Наварра посмотрел исподлобья:

— Я буду честен: нет! Потому что она дала чересчур много свободы гуахиро и бродягам.

— Ах вот какой свободы ты хотел! — воскликнул команданте и сгреб а кулак бороду. — Наконец-то мы добрались до самой сути. Тебе не понравилось, что революция отдала «этим бродягам» виллы богачей, земли латифундистов, сентрали монополий.

— Да, это, чересчур, — согласился Карлос.

— Я понял тебя прекрасно: бродягам — все, а тебе, герою, ветерану, бородачу, — ничего! Какая несправедливость! — Он презрительно, рассмеялся, потом оценивающе оглядел Наварру. — Еще один кандидат в президенты. — И резко махнул рукой, будто отбрасывая что-то в сторону. — И еще один логический конец.

— Зачем ты приехал? — устало спросил арестованный. — Насладиться своей властью над побежденным?

Команданте прикрыл глаза, крепкими пальцами потер лоб:

— Не такое уж это удовольствие... — Он поднял глаза и посмотрел на Карлоса в упор. — Я приехал узнать, что́ может заставить кубинца предать родину.

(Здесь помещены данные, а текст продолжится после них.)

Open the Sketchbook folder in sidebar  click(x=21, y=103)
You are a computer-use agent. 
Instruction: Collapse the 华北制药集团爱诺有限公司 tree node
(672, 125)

Узнать идеи, которые вами движут, — те идеи, за которые стоит умирать...

— Теперь ты знаешь.

— Но ты не сказал, ничего нового. Обычная история. Обыкновенный предатель.

— Нет!

— Да. У нас в Латинской Америке вошли в привычку такие, ах какие красивые, легкие и приятные революции! Вчера — простой адвокат или репортер, вчера — патриот и р-революционер, а сегодня — министр и миллионер! А вы — бедняки, гуахиро, пролетарии — живите, как жили, подыхайте с голоду. Но нет!..

Голос команданте набирал знакомый рокот. Обрагон был не рад, этому затянувшемуся спору: растревоженный, развенчанный в своем образе героя и мученика, Карлос может ничего не сказать, а время дорого. И все же Феликс с интересом слушал и наблюдал за команданте. Он любил в нем эту запальчивость, эту резкую, темпераментную жестикуляцию, способность чувствовать себя трибуном и говорить один на один с тем же напором и такой страстностью, с какими он говорил, выступая на площадях.

Команданте поднял руку и продолжал:

— Но нет! На этот раз революцию совершили обездоленные и для обездоленных. Мы были только ее компасом. Но тебе не это было нужно. Ты возмечтал стать великим.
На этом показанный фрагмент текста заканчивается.